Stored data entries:

--*--

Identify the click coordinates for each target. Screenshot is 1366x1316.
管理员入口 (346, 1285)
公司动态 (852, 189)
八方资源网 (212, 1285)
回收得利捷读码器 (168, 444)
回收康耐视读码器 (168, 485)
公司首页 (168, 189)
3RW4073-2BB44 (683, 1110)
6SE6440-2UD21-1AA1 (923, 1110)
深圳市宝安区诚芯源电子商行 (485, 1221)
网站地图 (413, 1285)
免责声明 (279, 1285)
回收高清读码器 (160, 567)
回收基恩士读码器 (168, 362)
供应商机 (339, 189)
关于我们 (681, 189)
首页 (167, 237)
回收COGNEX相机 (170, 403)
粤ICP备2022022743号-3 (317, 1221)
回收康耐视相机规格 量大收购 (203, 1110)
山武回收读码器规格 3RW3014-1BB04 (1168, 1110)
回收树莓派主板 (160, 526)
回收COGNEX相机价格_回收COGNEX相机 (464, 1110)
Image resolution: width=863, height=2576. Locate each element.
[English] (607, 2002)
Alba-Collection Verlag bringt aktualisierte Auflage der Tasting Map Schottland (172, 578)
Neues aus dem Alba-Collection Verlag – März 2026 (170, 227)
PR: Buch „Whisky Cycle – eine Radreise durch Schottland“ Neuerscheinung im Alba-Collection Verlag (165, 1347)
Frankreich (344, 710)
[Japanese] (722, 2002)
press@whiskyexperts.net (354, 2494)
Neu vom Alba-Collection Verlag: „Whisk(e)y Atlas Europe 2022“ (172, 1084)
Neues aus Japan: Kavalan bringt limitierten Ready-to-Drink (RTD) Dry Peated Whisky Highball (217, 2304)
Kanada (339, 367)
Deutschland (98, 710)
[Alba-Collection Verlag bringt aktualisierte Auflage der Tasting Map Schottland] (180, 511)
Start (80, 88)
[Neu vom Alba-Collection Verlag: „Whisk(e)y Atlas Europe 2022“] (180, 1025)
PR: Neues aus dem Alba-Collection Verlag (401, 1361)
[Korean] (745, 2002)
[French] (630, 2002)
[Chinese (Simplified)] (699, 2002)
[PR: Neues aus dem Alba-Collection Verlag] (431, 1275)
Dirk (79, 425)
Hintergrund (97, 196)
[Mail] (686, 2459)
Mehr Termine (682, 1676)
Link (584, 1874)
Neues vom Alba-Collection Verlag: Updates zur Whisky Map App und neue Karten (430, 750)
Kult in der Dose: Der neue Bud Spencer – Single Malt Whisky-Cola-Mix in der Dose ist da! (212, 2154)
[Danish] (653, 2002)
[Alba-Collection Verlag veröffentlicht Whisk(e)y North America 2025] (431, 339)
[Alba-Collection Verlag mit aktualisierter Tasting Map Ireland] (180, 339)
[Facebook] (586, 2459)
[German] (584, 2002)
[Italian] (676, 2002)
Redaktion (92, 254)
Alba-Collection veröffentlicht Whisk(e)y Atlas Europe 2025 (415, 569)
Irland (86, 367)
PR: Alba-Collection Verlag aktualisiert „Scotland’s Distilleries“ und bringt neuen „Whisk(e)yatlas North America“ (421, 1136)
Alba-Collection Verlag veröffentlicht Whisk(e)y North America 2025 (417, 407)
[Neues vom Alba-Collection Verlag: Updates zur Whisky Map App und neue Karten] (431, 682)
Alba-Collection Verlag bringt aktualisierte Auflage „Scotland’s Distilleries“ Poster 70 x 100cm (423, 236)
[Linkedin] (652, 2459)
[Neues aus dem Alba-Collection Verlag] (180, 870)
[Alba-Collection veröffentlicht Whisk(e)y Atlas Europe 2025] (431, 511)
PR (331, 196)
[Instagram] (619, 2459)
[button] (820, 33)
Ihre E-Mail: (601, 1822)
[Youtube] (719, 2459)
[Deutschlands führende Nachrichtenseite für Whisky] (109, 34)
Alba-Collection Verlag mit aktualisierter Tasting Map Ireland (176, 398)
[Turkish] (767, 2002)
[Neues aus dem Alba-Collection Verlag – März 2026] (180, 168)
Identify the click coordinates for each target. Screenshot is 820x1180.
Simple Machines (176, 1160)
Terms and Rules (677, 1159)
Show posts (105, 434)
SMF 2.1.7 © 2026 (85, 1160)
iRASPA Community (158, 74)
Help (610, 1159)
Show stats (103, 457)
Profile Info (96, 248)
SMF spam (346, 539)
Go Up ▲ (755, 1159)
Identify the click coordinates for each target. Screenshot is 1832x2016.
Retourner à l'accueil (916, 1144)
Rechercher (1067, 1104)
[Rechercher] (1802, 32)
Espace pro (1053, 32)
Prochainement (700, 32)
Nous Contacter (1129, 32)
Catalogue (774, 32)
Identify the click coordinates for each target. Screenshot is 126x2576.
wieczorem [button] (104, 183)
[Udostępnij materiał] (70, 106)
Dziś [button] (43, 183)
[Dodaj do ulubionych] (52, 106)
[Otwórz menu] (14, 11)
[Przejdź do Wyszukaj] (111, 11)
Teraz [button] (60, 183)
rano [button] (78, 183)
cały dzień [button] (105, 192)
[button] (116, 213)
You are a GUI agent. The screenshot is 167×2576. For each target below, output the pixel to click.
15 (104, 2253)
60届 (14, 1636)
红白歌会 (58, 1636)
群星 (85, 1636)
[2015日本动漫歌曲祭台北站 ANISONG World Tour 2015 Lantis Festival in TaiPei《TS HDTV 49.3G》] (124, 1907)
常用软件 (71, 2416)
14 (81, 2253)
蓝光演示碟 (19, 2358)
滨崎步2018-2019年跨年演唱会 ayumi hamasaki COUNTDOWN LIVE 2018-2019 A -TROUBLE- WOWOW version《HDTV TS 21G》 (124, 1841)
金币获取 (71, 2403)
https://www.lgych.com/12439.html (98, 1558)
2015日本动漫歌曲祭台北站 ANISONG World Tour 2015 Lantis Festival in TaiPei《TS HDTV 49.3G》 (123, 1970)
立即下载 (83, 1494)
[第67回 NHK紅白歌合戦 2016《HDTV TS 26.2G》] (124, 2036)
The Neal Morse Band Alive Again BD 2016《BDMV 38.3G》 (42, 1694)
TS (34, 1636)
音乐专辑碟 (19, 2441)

--*--

#### Assignment:
Could you set down, word for word, only the lines above from the line with "2025 (417, 407)" to the line with "Show stats (103, 457)", including both?

#### Answer for the task:
Alba-Collection Verlag veröffentlicht Whisk(e)y North America 2025 (417, 407)
[Neues vom Alba-Collection Verlag: Updates zur Whisky Map App und neue Karten] (431, 682)
Alba-Collection Verlag bringt aktualisierte Auflage „Scotland’s Distilleries“ Poster 70 x 100cm (423, 236)
[Linkedin] (652, 2459)
[Neues aus dem Alba-Collection Verlag] (180, 870)
[Alba-Collection veröffentlicht Whisk(e)y Atlas Europe 2025] (431, 511)
PR (331, 196)
[Instagram] (619, 2459)
[button] (820, 33)
Ihre E-Mail: (601, 1822)
[Youtube] (719, 2459)
[Deutschlands führende Nachrichtenseite für Whisky] (109, 34)
Alba-Collection Verlag mit aktualisierter Tasting Map Ireland (176, 398)
[Turkish] (767, 2002)
[Neues aus dem Alba-Collection Verlag – März 2026] (180, 168)
Identify the click coordinates for each target. Screenshot is 820x1180.
Simple Machines (176, 1160)
Terms and Rules (677, 1159)
Show posts (105, 434)
SMF 2.1.7 © 2026 (85, 1160)
iRASPA Community (158, 74)
Help (610, 1159)
Show stats (103, 457)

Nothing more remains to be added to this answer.